Congressional sin
My late father Timoteo worked as a “helper” in the soft drinks firm Pepsi-Cola before he was promoted as a salesman. That was where he got his muscular build when he was younger: lifting wooden boxes containing 24 bottles of the drink. But he was an intellectual; he was valedictorian in elementary but never went to college because his family was hard up. He chose to work instead.
My father’s intellectual bent often showed up when he got inebriated. You would know he was already drunk when his voice would rise and he begins speaking in English. From him, I got interested in politics and current affairs. He would listen to the news and commentary programs on radio. And he would bring home from his work newspapers and the occasional magazine, the Philippines Free Press.

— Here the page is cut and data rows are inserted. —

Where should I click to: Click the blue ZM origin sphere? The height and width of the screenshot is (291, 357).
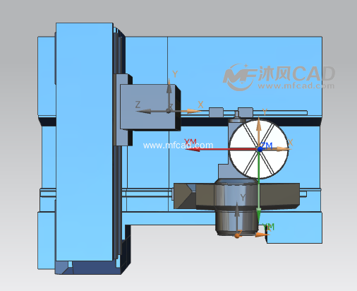point(260,149)
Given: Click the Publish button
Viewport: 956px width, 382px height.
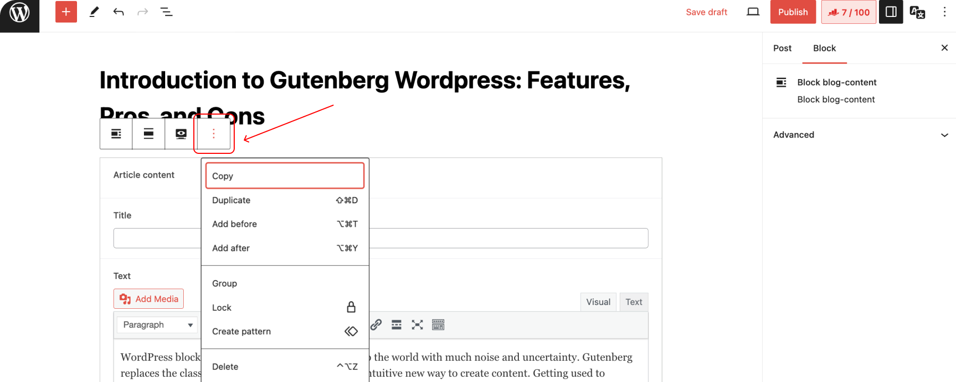Looking at the screenshot, I should pos(792,12).
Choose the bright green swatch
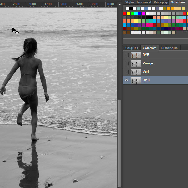This screenshot has width=188, height=188. (x=132, y=13)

My young mind wasn’t particularly drawn to the magazine’s articles but to the cartoons, which at that time was drawn by Esmeraldo Z. Izon, known simply as EZ Izon. I remember that his favorite subject was Congress, and he depicted them either as pigs (because of their infamous pork barrel) or crocodiles. Of course, the crocodile reference was not limited to congressmen but to other politicians.
I used to wonder why the cartoonist was so harsh on politicians. In my old age, I now know. Having followed the country’s politics for so long, I have gotten to the point of being frustrated, too, with many politicians, those in Congress specially. The biggest frustration I reserve for those whom I idolize and respect early on but who end up being exposed for their opportunism and lack of scruples.
Many of our politicians have been exposed under the present dispensation. Just look at the senators and members of the House of Representatives who voted in favor of extending the imposition of military rule in Mindanao for another year. They re the very same people who bolted from their party to that of the administration in a jiffy. And it is frustrating.
An example. In an election a few years ago, my wife asked me to help her with the list of the senatorial bets he would write in her ballot. Before that, she already had preferences, and prominent among them was Richard Gordon. Days ago, while we were watching a Senate committee hearing, I asked my wife what she thought of Gordon. Her response: “naunsa na man na siya, uy.”
Personally, I had high hopes for Senate President Aquilino Pimentel III, son of the illustrious Aquilino Pimentel Jr. I thought he was an improvement from his father being a bar topnotcher. But when I listen to him defend President Rodrigo Duterte’s policies, I am convinced he is indeed a bit of an improvement—not of his father but of the so-called DDS (Diehard Duterte Supporters).
Forget the House. I follow them and I am reminded of Izon’s cartoons.
Why am I talking about this? Because I think that much of the damage wrought currently on our democratic institutions and our way of life is being inflicted by a Congress that have lost its independence because many of its members have become experts in, sorry to use the term, ass-licking. This wasn’t how the framers of the 1987 Constitution and of the constitutions past envisioned the role Congress would play. And it’s frustrating.